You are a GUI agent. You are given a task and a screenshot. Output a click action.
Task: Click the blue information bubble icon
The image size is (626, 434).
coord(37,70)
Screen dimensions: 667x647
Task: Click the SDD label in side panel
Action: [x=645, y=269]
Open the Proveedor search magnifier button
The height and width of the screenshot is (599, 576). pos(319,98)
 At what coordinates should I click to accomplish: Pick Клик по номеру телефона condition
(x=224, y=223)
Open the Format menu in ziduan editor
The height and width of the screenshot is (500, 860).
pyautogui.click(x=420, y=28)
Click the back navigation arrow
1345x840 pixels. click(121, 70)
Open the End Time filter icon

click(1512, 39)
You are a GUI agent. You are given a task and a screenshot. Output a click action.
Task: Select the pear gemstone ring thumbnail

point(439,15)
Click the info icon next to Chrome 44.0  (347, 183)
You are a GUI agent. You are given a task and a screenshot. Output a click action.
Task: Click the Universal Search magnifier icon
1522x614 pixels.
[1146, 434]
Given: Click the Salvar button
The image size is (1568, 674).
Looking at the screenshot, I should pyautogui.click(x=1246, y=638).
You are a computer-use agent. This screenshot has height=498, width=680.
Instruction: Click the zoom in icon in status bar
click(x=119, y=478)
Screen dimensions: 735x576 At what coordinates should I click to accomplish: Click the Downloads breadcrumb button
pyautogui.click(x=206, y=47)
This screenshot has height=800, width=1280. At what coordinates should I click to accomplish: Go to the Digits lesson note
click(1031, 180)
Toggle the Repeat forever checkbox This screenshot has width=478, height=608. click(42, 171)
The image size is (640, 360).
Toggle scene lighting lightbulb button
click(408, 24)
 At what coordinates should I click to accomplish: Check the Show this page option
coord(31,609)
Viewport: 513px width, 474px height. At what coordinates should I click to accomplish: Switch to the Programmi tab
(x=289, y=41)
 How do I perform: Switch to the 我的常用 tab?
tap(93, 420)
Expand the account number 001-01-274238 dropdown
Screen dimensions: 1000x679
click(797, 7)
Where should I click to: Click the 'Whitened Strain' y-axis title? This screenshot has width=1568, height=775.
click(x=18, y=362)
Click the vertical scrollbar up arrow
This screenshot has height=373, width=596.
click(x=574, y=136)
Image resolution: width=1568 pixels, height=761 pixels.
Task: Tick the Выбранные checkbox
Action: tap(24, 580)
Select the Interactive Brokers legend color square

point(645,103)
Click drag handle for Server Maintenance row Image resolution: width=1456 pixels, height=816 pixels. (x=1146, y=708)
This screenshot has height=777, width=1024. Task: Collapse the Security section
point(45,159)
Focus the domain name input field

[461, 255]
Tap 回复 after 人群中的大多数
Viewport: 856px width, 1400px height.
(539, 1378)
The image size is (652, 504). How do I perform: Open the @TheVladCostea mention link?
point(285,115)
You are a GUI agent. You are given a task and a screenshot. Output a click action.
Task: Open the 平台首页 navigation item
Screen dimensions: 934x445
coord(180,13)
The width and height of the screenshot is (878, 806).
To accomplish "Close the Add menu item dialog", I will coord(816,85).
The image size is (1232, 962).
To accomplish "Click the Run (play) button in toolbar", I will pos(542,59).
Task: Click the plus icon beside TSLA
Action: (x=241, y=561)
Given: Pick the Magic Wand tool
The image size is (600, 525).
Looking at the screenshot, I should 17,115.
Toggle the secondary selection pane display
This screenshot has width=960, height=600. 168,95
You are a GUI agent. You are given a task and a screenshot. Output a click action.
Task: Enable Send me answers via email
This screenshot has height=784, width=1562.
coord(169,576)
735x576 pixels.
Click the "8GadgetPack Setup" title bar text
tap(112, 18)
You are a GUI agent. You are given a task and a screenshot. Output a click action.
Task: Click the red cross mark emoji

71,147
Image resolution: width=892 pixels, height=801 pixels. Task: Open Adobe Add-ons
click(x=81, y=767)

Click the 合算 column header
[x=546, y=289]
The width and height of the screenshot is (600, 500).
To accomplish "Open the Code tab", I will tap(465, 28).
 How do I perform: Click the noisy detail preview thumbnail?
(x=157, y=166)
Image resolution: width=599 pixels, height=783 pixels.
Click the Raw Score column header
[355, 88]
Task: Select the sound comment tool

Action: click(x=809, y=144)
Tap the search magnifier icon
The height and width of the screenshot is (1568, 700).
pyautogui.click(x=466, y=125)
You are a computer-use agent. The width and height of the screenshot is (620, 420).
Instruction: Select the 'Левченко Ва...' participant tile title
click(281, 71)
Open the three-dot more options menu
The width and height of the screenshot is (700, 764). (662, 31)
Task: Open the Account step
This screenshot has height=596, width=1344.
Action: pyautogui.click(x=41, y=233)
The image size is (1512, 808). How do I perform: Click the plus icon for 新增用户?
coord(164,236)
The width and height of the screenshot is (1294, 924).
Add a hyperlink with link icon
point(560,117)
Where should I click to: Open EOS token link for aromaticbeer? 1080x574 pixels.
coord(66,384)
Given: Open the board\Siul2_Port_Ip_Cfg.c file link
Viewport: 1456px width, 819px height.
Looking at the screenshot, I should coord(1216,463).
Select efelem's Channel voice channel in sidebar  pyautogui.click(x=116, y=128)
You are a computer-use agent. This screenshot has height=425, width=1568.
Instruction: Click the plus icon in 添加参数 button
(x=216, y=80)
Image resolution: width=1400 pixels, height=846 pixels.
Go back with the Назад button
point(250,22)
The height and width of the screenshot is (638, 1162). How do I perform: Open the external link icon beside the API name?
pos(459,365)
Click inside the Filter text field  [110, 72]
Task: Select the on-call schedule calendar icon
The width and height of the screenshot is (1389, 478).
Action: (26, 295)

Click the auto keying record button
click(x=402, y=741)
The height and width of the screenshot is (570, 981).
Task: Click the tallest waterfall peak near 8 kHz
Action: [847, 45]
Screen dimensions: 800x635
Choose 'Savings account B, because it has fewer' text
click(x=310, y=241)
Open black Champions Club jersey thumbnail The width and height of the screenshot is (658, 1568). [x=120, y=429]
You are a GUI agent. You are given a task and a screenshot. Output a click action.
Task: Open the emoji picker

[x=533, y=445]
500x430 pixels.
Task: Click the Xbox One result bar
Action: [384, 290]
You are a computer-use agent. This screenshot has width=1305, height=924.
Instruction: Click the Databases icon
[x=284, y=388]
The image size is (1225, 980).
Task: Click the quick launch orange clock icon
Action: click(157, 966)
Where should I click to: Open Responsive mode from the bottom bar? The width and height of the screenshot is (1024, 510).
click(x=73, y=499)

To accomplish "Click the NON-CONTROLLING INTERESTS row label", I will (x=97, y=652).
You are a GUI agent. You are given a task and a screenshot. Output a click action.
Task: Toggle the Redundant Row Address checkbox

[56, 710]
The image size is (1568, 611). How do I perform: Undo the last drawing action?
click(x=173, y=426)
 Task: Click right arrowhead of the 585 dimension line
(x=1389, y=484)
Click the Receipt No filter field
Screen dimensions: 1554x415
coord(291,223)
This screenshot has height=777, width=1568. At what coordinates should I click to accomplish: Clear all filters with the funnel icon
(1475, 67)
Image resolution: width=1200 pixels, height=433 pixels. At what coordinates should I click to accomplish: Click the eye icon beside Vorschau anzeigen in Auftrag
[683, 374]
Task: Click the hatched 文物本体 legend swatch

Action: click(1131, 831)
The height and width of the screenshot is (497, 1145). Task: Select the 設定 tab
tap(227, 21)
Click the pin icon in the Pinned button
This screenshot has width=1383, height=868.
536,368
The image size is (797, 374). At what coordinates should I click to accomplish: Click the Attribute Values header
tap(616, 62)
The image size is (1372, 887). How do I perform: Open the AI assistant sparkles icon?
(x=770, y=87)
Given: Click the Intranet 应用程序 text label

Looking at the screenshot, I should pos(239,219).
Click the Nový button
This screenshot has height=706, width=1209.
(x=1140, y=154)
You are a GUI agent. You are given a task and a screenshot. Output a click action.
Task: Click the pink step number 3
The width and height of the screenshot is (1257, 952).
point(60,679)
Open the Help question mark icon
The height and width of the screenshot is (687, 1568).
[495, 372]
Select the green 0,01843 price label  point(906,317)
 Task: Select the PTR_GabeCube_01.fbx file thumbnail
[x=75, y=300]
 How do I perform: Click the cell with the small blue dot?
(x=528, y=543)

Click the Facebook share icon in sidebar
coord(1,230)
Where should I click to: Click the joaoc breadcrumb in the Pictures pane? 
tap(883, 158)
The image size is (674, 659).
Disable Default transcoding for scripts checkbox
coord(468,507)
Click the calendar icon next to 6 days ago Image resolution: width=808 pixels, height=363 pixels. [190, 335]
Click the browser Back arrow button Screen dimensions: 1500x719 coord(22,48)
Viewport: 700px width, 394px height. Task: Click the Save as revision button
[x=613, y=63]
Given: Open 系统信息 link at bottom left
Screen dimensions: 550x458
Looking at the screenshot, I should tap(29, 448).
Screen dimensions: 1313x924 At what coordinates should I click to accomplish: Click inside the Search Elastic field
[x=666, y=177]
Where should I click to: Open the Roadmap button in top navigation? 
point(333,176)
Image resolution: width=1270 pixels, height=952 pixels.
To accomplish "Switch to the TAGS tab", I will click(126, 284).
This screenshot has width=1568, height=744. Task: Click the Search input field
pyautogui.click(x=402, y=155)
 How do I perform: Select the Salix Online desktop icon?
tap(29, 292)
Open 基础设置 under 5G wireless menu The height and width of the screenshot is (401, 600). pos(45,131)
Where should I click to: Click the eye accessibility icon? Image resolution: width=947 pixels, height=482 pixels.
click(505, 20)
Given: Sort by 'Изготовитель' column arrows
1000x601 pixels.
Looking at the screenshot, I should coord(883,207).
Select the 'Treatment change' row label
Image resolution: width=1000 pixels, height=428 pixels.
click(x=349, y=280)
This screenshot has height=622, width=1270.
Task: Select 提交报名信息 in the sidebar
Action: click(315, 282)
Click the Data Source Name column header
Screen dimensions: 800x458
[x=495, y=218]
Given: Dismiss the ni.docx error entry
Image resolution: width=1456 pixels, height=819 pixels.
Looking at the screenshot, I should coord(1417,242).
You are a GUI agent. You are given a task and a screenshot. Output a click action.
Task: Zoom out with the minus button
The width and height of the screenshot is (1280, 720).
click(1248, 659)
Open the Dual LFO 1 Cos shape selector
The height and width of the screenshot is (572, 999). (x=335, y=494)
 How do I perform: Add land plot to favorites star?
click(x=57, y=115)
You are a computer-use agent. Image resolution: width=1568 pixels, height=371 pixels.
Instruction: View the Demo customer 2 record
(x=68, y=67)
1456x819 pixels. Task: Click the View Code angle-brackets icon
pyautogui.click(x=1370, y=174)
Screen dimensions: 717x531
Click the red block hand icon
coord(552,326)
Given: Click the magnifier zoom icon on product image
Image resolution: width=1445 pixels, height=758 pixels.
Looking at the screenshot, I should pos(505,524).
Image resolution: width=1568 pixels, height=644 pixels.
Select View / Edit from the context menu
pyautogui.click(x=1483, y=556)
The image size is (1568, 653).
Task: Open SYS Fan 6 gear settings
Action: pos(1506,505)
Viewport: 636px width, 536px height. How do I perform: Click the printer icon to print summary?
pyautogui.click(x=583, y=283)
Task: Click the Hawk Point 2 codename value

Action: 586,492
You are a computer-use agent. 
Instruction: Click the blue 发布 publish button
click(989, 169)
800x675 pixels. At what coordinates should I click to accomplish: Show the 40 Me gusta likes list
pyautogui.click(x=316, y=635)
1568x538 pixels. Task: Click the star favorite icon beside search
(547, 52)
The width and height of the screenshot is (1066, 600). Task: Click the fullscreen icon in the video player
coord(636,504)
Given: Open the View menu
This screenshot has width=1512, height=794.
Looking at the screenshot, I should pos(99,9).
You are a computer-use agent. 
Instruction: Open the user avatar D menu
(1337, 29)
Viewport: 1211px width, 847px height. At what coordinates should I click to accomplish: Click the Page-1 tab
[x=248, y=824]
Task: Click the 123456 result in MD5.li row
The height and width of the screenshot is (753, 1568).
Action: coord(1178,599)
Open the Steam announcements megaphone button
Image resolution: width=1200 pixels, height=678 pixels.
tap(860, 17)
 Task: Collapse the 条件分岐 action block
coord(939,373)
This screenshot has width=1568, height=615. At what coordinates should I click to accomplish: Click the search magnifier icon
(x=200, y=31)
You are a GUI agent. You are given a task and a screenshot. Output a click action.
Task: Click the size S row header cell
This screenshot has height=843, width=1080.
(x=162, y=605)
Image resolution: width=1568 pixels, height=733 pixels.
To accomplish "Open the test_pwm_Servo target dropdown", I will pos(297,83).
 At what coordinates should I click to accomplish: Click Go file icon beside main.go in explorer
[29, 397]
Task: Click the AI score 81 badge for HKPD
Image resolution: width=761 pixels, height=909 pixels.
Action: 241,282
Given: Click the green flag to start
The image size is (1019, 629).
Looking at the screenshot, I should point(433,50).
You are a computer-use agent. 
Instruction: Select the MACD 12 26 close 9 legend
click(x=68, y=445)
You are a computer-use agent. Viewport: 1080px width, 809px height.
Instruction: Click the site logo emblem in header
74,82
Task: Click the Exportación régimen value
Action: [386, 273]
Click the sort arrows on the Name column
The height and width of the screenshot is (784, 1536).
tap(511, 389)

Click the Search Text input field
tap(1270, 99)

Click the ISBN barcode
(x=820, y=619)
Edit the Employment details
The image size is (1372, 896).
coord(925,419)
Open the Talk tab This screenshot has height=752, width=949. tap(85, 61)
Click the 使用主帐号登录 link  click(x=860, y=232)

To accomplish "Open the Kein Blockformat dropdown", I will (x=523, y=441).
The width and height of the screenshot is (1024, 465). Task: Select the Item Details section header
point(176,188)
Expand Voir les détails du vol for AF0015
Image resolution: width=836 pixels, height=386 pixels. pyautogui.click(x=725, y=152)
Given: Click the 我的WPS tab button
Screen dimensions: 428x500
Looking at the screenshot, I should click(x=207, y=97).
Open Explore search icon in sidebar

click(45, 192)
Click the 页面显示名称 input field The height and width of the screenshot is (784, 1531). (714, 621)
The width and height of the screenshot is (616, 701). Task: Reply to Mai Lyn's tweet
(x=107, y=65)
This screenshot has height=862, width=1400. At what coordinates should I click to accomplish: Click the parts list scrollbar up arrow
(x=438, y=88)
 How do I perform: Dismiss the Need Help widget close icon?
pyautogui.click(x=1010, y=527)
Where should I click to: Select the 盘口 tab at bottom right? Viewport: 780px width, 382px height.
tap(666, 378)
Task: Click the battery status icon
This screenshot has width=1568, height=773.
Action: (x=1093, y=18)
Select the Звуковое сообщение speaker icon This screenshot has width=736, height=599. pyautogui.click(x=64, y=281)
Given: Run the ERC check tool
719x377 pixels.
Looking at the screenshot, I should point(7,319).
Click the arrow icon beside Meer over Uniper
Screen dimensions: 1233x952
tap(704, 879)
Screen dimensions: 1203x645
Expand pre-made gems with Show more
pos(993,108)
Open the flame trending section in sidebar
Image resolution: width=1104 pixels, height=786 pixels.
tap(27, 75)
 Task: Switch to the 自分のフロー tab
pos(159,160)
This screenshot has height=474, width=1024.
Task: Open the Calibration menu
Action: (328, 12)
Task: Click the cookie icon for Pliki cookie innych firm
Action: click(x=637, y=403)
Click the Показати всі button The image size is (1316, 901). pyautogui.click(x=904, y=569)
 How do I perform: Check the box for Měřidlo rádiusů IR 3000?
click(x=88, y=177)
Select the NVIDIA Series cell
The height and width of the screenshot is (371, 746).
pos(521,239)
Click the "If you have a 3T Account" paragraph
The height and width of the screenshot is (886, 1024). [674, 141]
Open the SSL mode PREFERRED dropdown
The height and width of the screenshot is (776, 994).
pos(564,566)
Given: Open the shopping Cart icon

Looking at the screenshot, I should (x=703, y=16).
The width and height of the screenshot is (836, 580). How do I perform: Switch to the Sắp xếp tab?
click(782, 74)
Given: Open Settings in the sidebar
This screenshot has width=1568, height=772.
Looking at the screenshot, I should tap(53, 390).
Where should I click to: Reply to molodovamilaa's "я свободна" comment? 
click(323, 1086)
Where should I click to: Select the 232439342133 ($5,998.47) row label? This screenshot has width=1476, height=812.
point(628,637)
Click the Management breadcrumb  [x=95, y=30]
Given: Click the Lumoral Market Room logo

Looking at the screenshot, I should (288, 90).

Short problem:
Lay out every line from the one containing "The width and height of the screenshot is (878, 806)." down to the one containing "pyautogui.click(x=466, y=125)", inclusive, as a JSON list of strings with one string per line, leaving out blank lines.

Solution for this task:
[
  "The width and height of the screenshot is (878, 806).",
  "To accomplish \"Close the Add menu item dialog\", I will coord(816,85).",
  "The image size is (1232, 962).",
  "To accomplish \"Click the Run (play) button in toolbar\", I will pos(542,59).",
  "Task: Click the plus icon beside TSLA",
  "Action: (x=241, y=561)",
  "Given: Pick the Magic Wand tool",
  "The image size is (600, 525).",
  "Looking at the screenshot, I should 17,115.",
  "Toggle the secondary selection pane display",
  "This screenshot has width=960, height=600. 168,95",
  "You are a GUI agent. You are given a task and a screenshot. Output a click action.",
  "Task: Enable Send me answers via email",
  "This screenshot has height=784, width=1562.",
  "coord(169,576)",
  "735x576 pixels.",
  "Click the \"8GadgetPack Setup\" title bar text",
  "tap(112, 18)",
  "You are a GUI agent. You are given a task and a screenshot. Output a click action.",
  "Task: Click the red cross mark emoji",
  "71,147",
  "Image resolution: width=892 pixels, height=801 pixels. Task: Open Adobe Add-ons",
  "click(x=81, y=767)",
  "Click the 合算 column header",
  "[x=546, y=289]",
  "The width and height of the screenshot is (600, 500).",
  "To accomplish \"Open the Code tab\", I will tap(465, 28).",
  " How do I perform: Click the noisy detail preview thumbnail?",
  "(x=157, y=166)",
  "Image resolution: width=599 pixels, height=783 pixels.",
  "Click the Raw Score column header",
  "[355, 88]",
  "Task: Select the sound comment tool",
  "Action: click(x=809, y=144)",
  "Tap the search magnifier icon",
  "The height and width of the screenshot is (1568, 700).",
  "pyautogui.click(x=466, y=125)"
]